Rugendas worked on this subject, the view of Santiago taken from the hill of Santa Lucia, from the very beginning of his stay in Chile. He arrived in Santiago in 1834, remaining there until 1842. He made several drawings, some of them composing half a panorama of the city with the surrounding landscape (Staatliche Graphische Sammlung, Munich, inv. nos. 15990-15994, for which see P. Diener, Rugendas, Augsburg, 1997, cat. nos. CH-D-98 - CH-D-102).

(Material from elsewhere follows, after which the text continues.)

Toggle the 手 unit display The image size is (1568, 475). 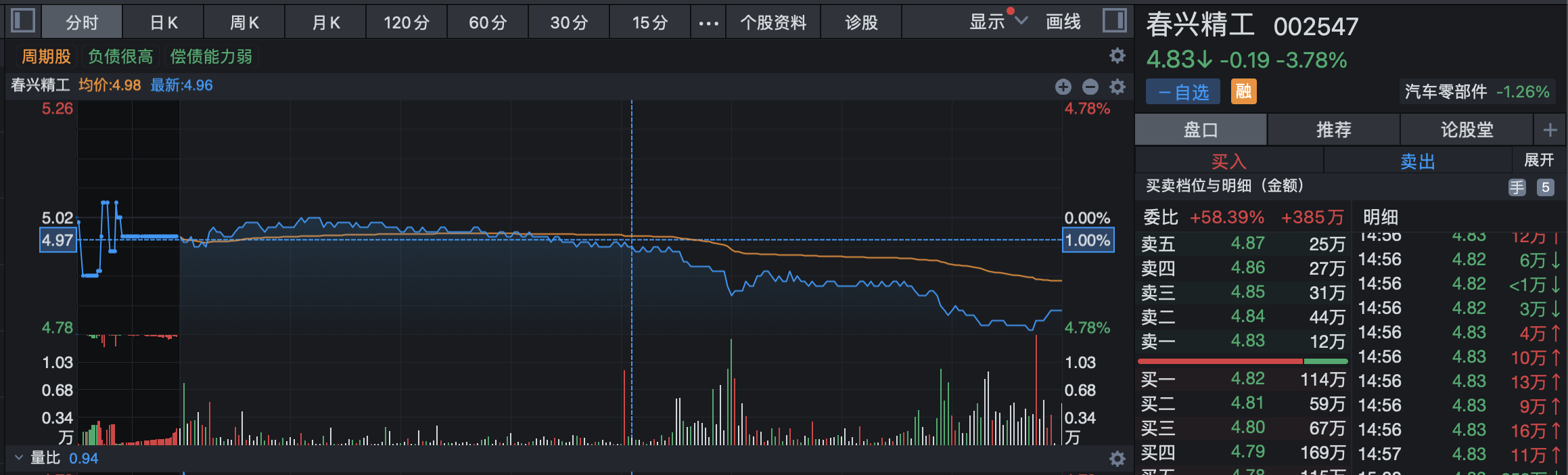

Based on these studies, he painted some of his most famous pictures of Santiago including 'View of Santiago from the hill Santa Lucia looking to the east, with the Andean Mountains in the background', 1843, private collection, Santiago (Diener, CH-0-27), and 'View of Santiago from the hill Santa Lucia looking to the west, with the Coastal Mountains in the background', [early 1840s], corporate collection, London (Diener, CH-0-26).
The present picture probably precedes the latter, including more figures on the terrace in the foreground, the landscape appearing more elaborated with the effects of light more highly worked, and the sky more differentiated. The date (1841) and inclusion of some details in the city which do not appear in the drawing further suggest that Rugendas painted this canvas directly from nature.
Maria de Fátima, co-author with Pablo Diener of the recently published Rugendas e o Brasil has remarked on the affinities between the present composition and Rugendas's drawing, made fifteen years earlier, for the lithograph 'Vue devant L'Eglise de San Bento à Rio de Janeiro' (Voyage Pittoresque dans le Brésil, Paris, 1835, 3, pl. 12).
We are grateful to Dr. Pablo Diener for the above information. The present picture will be included in a forthcoming addendum to his Rugendas catalogue raisonné.